They used to be kings

“You’ve got big dreams? You want fame? Well, fame costs. And right here is where you start paying in sweat.”
– “Lydia Grant”, dance instructor in “Fame”

Yes, I’m old enough to not only admit to remembering “Fame”, the 1980s hit TV series, but also having liked the show. Now, rushing home on Sunday afternoons so I could watch Danny and Bruno and Leroy, and of course Valerie, Coco and Lori work on their art, and get their lives straight, wasn’t something I told my teammates, but then again, since nobody talked about it, maybe I wasn’t the only fan of the show. All I know, “Fame” was never discussed in the locker room.

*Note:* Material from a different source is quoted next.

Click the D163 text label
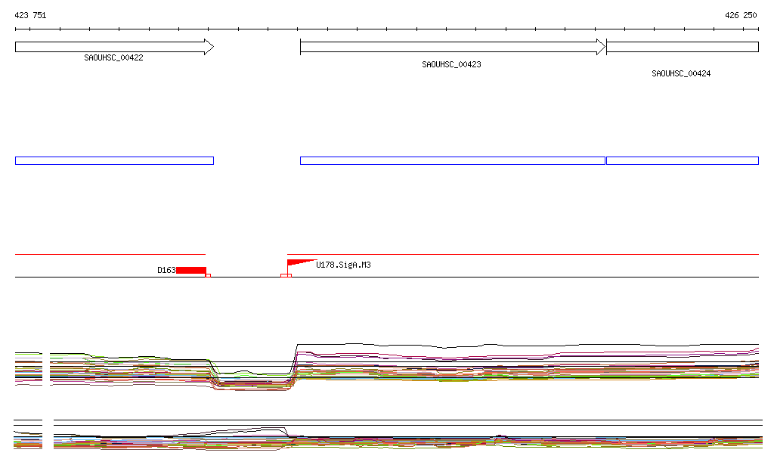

I’ve quoted “Lydia Grant’s” - played by Debbie Allen - words many times over the years, sometimes jokingly, but most often seriously, because it’s true. Fame does cost, and the price is sweat.

In September, at the Swedish Elitserien’s annual kick off event, most of the experts, including Elitserien coaches, predicted Djurgården to finish at the top of the standings, a couple of the coaches even going as far as predicting the Stockholm team to win the championship, and add to their already massive collection of titles.

Djurgården refers to itself as the team with the most Swedish championships, “Mesta mästare”, which is naturally true. Their 16 Swedish titles is four more than Brynäs has, and nine more than AIK, their local rival has won.

All three clubs are still playing hockey this season, which, it being spring in Stockholm is usually good news, but in Djurgården’s case, it’s not.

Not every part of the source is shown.